Being of a certain age I can remember a time before the internet, before Instagram, before Facebook, before cellphones and selfies. It is easy to forget how this technology and its ubiquitous nature has changed almost every aspect of how we communicate and behave. At the risk of sounding like a grumpy old man, I had an experience while installing public art recently that has caused me to reflect on this shift and how it affects the realm of public art.
Recently I was installing a new public art work in Thunder Bay; the work consisted of two life-size bronze figures that weighed in excess of 300 lbs each. The sculptures were commissioned to be installed about a block apart from each other on a busy downtown street filled with yoga studios, cafes and bakeries - arguably one of the most pedestrian friendly locations in the city. The two sculptures were being installed directly on traffic calming bump-outs that were extensions of the sidewalk. I subcontracted the physical installation to a very competent crew and was working on site with them for two days.
When we reached the point of lifting the heavy bronze works into place and securing them to the concrete footing with epoxy, an interesting thing occurred. It became difficult to accomplish the work because we were constantly being interrupted by people entering the jobsite in order to take selfies.
To be clear, I do not mean people were simply snapping pictures with their phones of us working, or of the freshly uncrated sculptures. I mean a number of people, independent of each other, attempted to pose beside the bronze sculptures and take a picture of themselves while we were in the process of moving the artwork. This required these individuals to physically cross the bright orange and yellow construction barricades, step into an active construction site with power tools, hoists and hydraulics in use, traverse obvious hazards to their own safety, and to then physically insert themselves between the installation crew and the sculptures.

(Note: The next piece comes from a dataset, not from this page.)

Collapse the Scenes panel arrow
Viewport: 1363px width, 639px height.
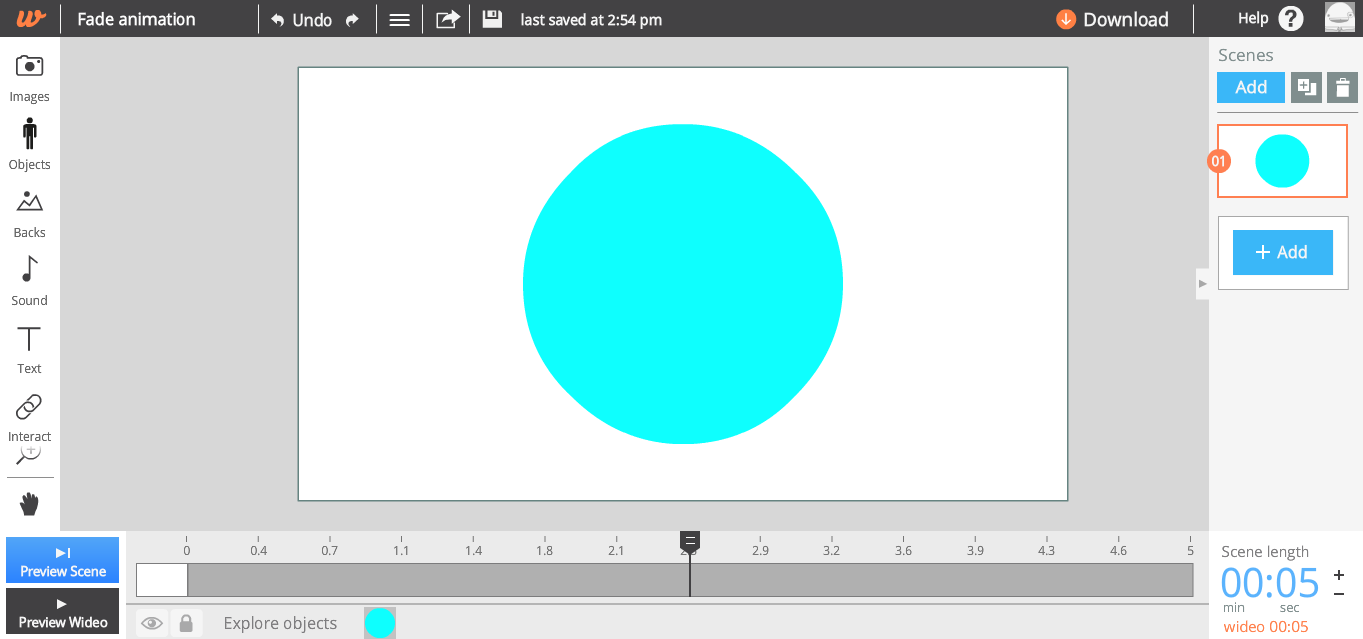coord(1202,284)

The installation of public sculpture is a stressful situation. As an artist you are often working with a crew and trying to maintain constant communication and provide direction. Prior to the physical work an installation plan must be approved by engineers, the municipality, the artist and others, all in the hopes of a smooth and safe process. Of course what is on paper does not always equate with reality; a hidden gas line where your footing needs to go, a sidewalk sloping at the wrong angle, a hydraulic saw that decides to get jammed in the concrete, are some of the numerous unplanned occurrences that force you to solve problems on site. When the artist is onsite, they are also required to be a bit of a spokesman responding to random questions, liaising with local officials (municipal workers, police, BIA), and occasionally having a surly teenager ask questions that make you question your belief in the arts. The installation of public art also represents the culmination of years of work; the artist has guided the project from the proposal stage, through approval and fabrication, and the installation process is akin to watching your child move out to college. Add to this stress that the artist is often paying the install crew by the hour, and any delay can cause immense stress.
So after I had to ask the third individual to step back over the safety barricade for their own protection, and was rebuffed with “I just want a quick pic for fb,” I was a bit flummoxed. On one hand, it is great that someone likes the works so much that they just have to snap a selfie; on the other hand the minute they pass the construction barricade, their compromised safety becomes my problem. When they eagerly put their arm over the shoulder of the sculpture as it was precariously braced a few feet off the ground, waiting for the final lowering into position, I could see the headlines – “Man crushed by bronze sculpture.” I want to encourage everyone to enjoy public art, but not at the cost of personal safety. At first I made a point of explaining that the sculptures would be permanent and unveiled the next day; however, this had little effect on the behaviour of the selfie snapping public.
I think next time I am going to make signs that warn of Electro Magnetic Pulses harmful to iPhones being generated by the diamond saw. Perhaps the threat of damaging their phones will give people pause when crossing into the job site.